Depuis que je ne passe plus chez moi que pour guetter un signe de Charlotte, le téléphone portable s’est imposé dans mon quotidien. Objet précieux en cas de dérive, il donne au vagabond l’illusion d’être relié à autrui. Dans mon cas, ce n’est rien de plus qu’une illusion. Les appels anonymes se sont faits plus rares, c’est déjà ça. Je ne sais pas qui appeler.

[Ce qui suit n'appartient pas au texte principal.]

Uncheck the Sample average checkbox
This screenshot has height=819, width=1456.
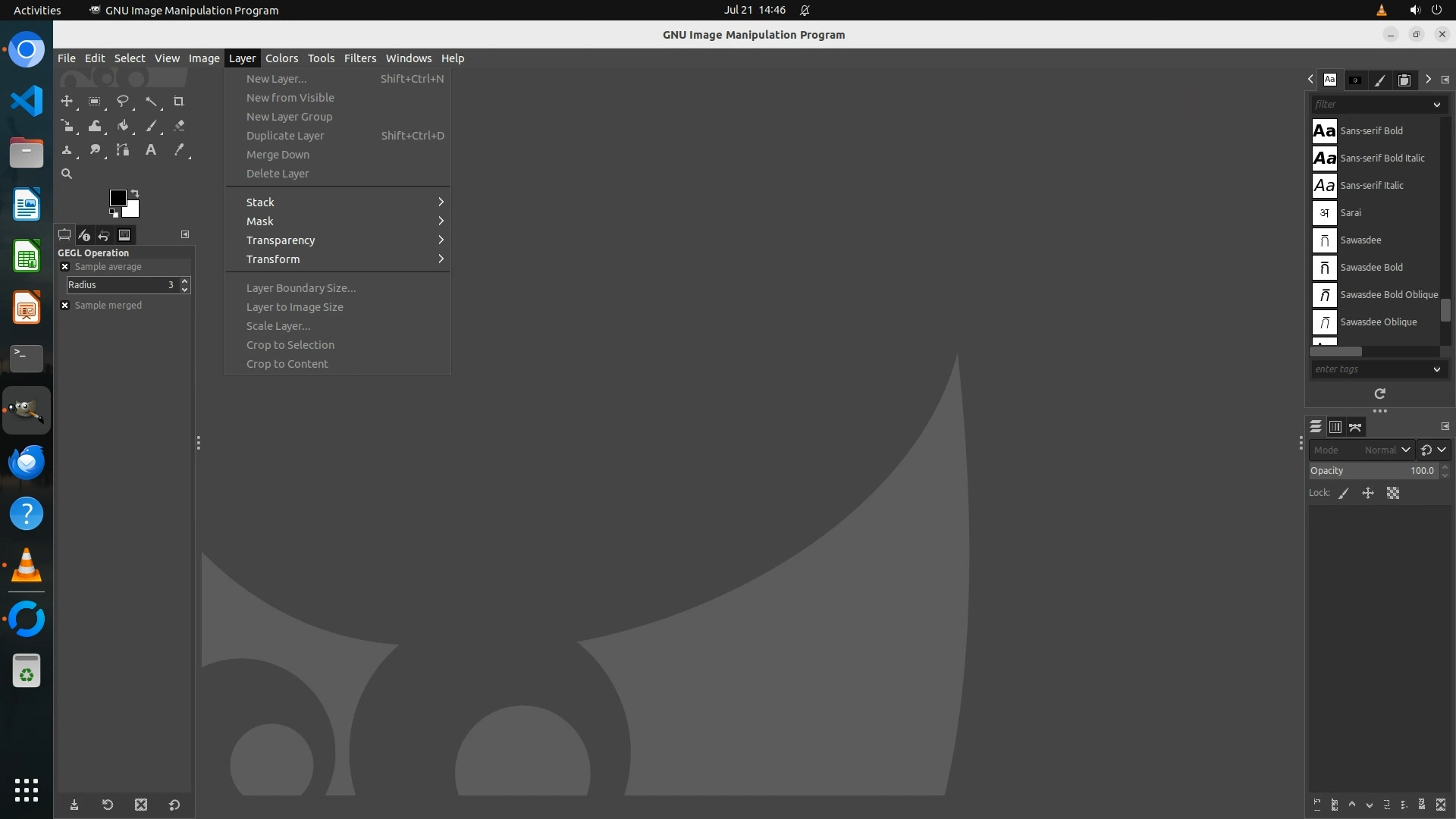point(65,267)
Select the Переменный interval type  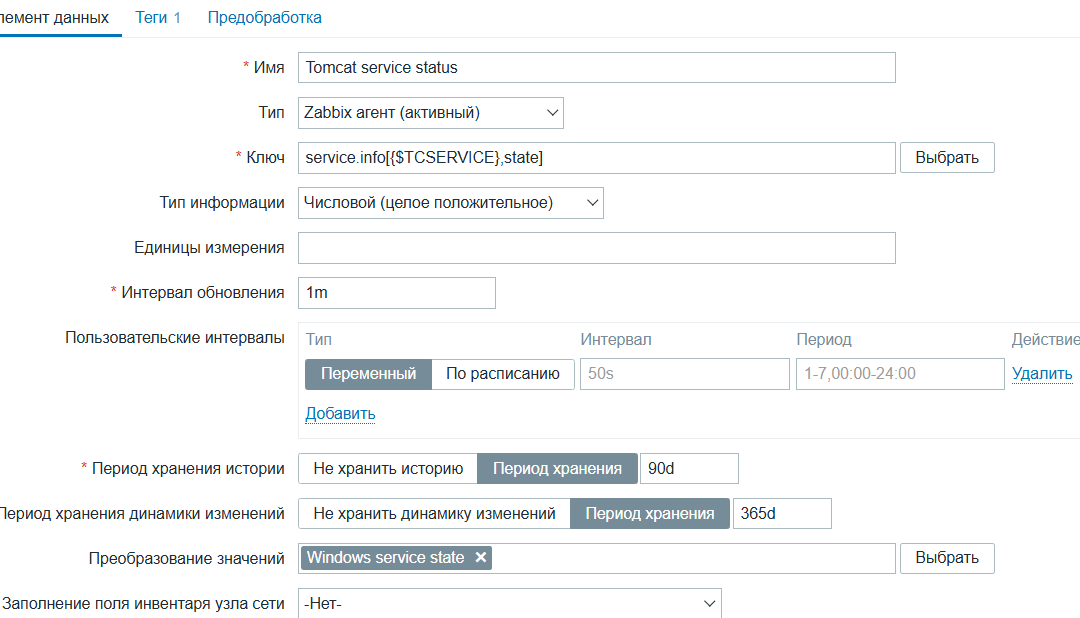tap(368, 374)
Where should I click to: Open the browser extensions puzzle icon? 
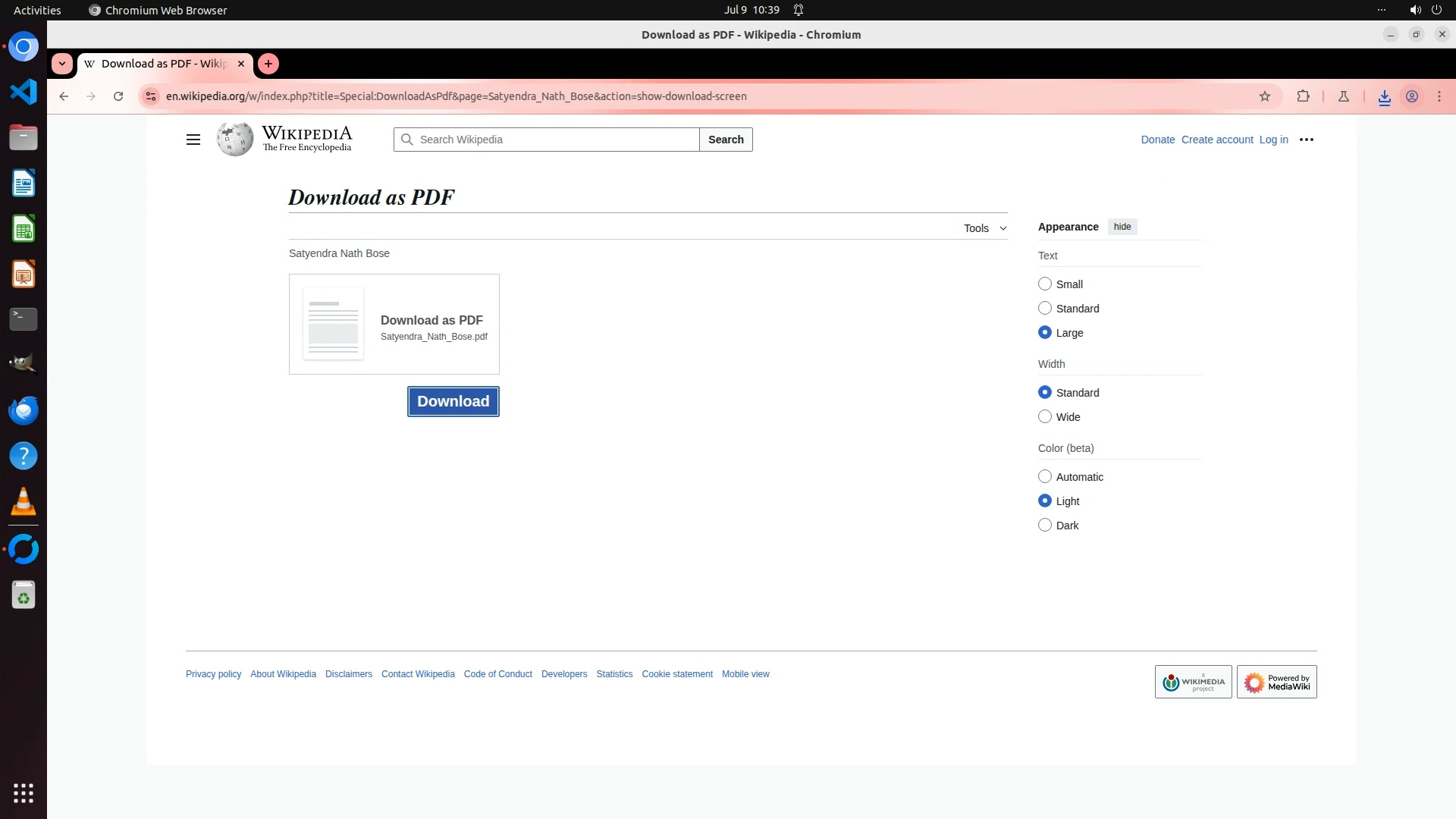point(1303,96)
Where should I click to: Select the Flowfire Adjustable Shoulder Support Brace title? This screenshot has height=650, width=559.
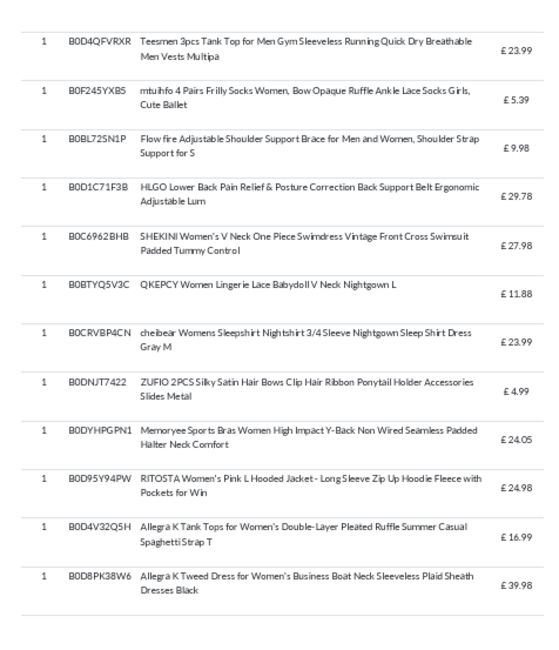(309, 146)
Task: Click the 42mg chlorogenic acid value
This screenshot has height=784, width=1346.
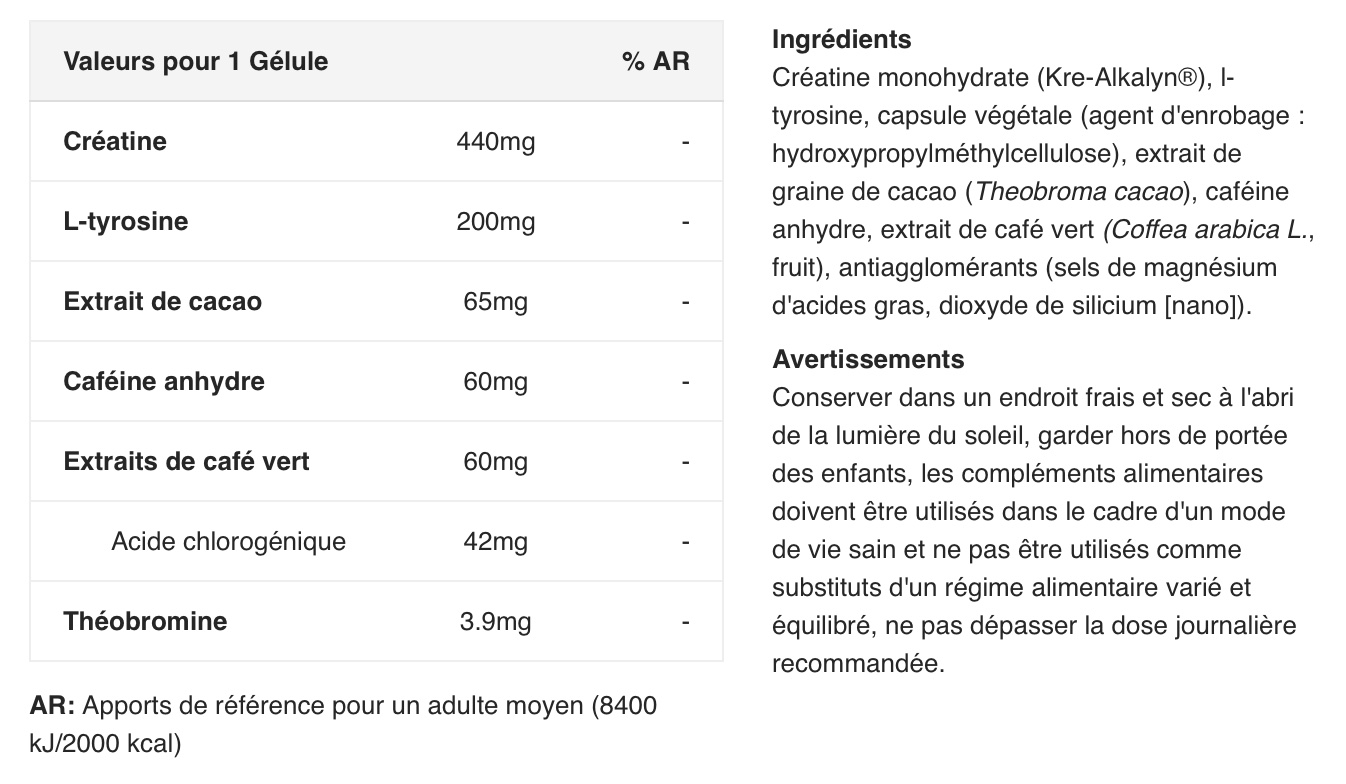Action: (496, 541)
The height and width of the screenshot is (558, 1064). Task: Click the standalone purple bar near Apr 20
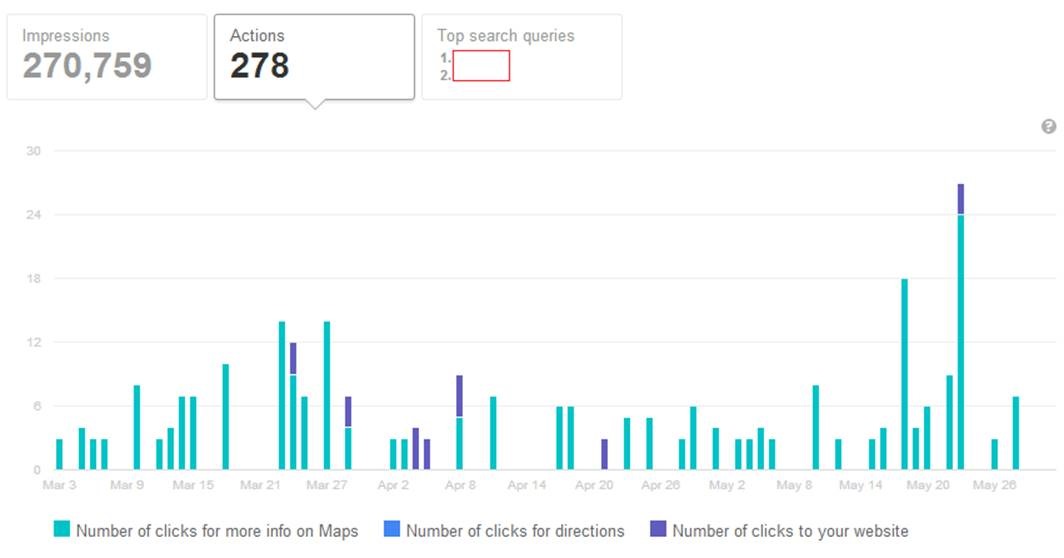[605, 454]

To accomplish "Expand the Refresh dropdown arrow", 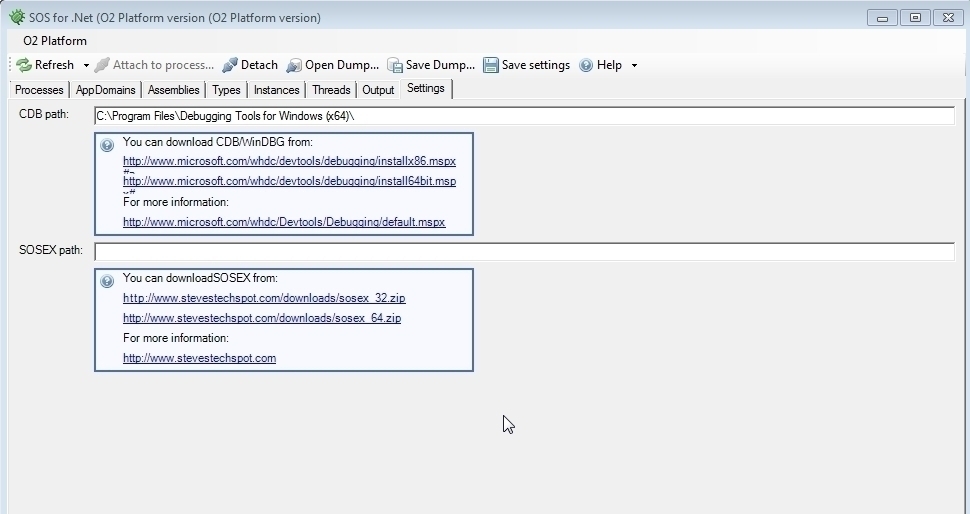I will click(x=86, y=65).
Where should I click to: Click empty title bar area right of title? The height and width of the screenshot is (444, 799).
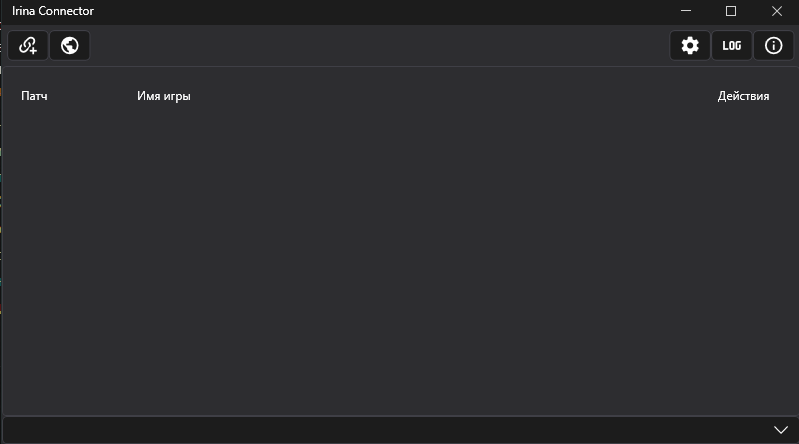380,11
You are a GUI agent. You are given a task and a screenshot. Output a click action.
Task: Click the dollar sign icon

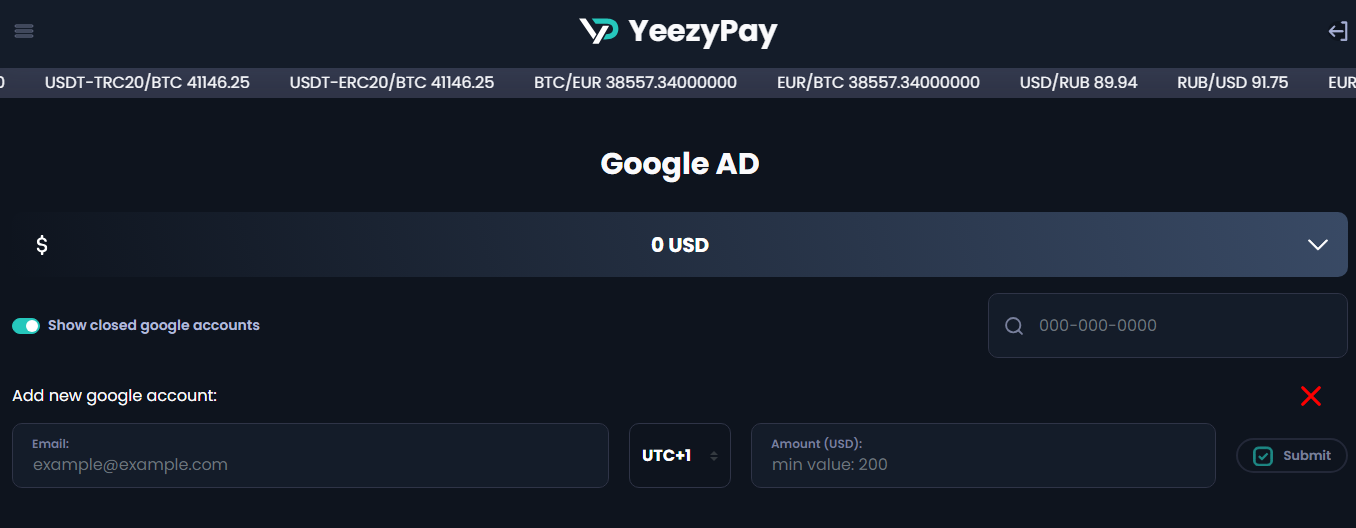[42, 245]
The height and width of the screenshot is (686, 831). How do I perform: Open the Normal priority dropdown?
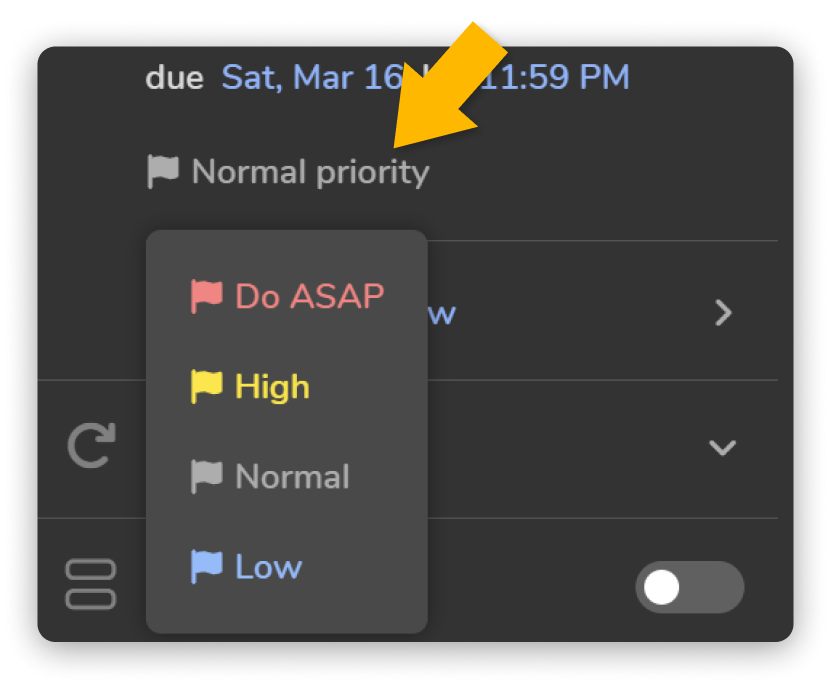click(x=289, y=170)
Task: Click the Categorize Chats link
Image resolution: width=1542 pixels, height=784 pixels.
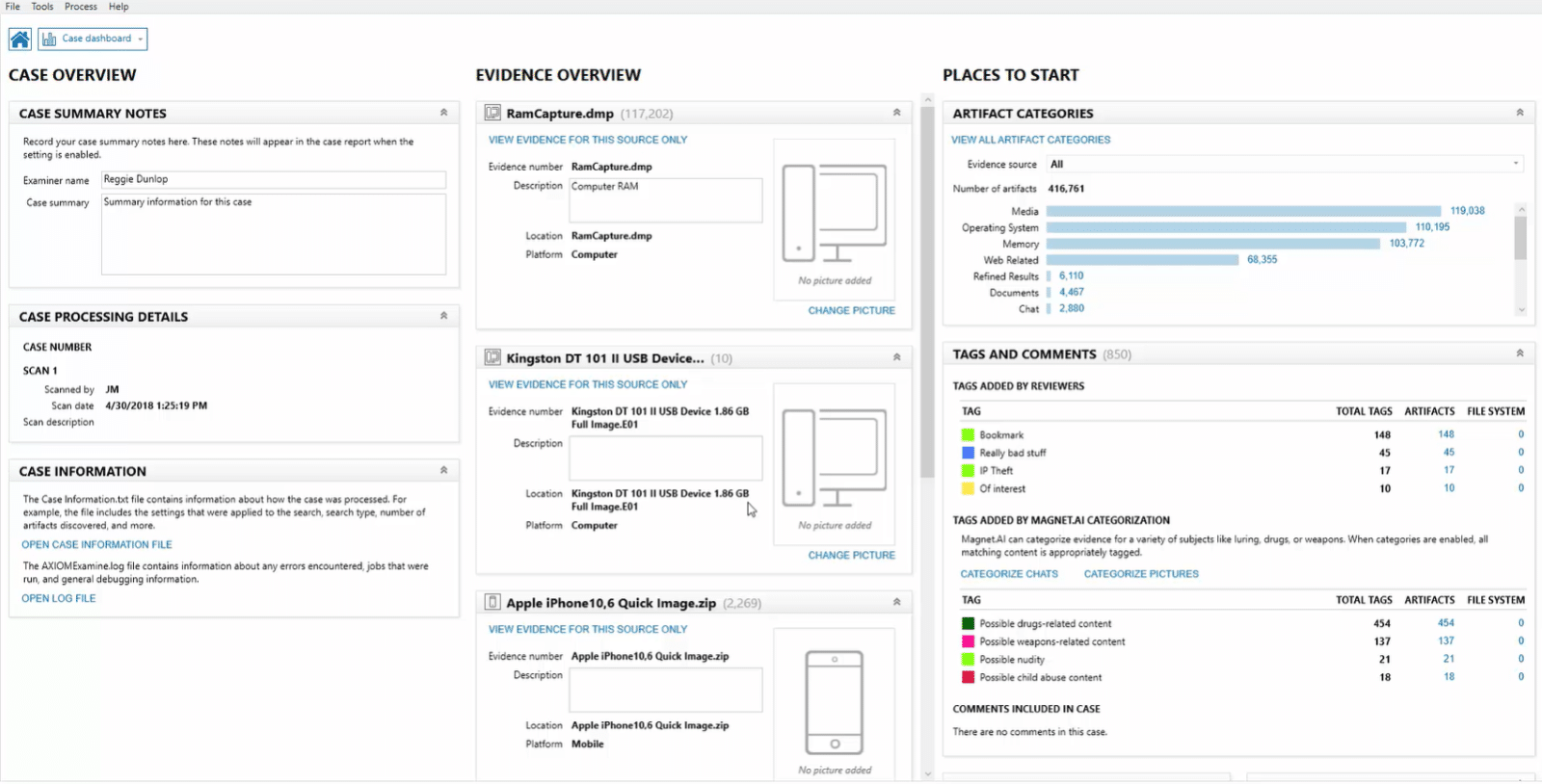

Ma mère laisse sans cesse son répondeur branché depuis ce fameux 21 juin. Elle s’est vue contrainte de fournir des explications sur la Saga à ses collègues. Plus personne ne s’assoit près d’elle à la cantine. Comment pouvais-je imaginer une chose pareille? Elle m’héberge quand je n’ai pas d’autre endroit où aller, mais je m’embourbe vite dans des justifications qui ne la satisfont pas. Elle me lance des «qu’est-ce qui a bien pu te passer par la tête… qu’est-ce qui a bien pu te passer par la tête», comme un gimmick verbal qui me poursuit même quand je suis seul. Le reste du soir, je vais de cinémas en chambres d’hôtel et de fast-food en bancs publics. J’ai fait de l’errance une sorte d’art majeur et de anonymat un sport à risque. Ma vie ressemble à un film sur la Résistance. Je pourrais me réfugier chez les deux ou trois copains qui me restent mais je sais bien que tout tournerait autour de ça. De ça et rien d’autre. Dès que je me mets à parler de l’épisode n°80, c’est plus fort que moi, je fais des efforts pour retenir de larmes. Pour un peu, je me laisserais aller à chialer comme un gosse, sans savoir vraiment pourquoi. Je ne ressens pas le moindre iota de culpabilité, pas une seconde il ne m’est arrivé de regretter ce que nous avons fait, je n’ai envie d’implorer aucun pardon. J’ai envie de dire que cet épisode n’était pas une insulte crachée au visage des vingt millions de fidèles. Nous n’avons pas cherché à massacrer des innocents ni à faire payer ceux qui nous avaient permis d’exister. On m’a proposé de me justifier, en direct, sur le plateau d’un talk show à grande écoute et je n’y suis pas allé. Il s’agissait d’un procès en règle dont le verdict était déjà connu: lapidation jusqu’à ce que mort s’en suive. Tirez sur le scénariste, titrait un magazine de télé, la semaine dernière. J’ai sans doute été lâche mais cela n’aurait servi qu’à me nuire. Je ne sais pas si j’arriverai à retravailler un jour dans mon domaine. Les producteurs du film que je devais écrire cet été m’ont fait comprendre que personne n’était assez fou pour embaucher un type capable de poignarder dans le dos ceux qui l’emploient. Ma vie de scénariste n’aura duré qu’une seule saison. La Saga m’a tout donné et tout repris. Elle m’a même arraché des choses que je pensais ne jamais pouvoir perdre. Des choses auxquelles tout le monde a droit. Une heure de répit, une parole aimable. Une minute d’écoute, sans récrimination, sans mépris.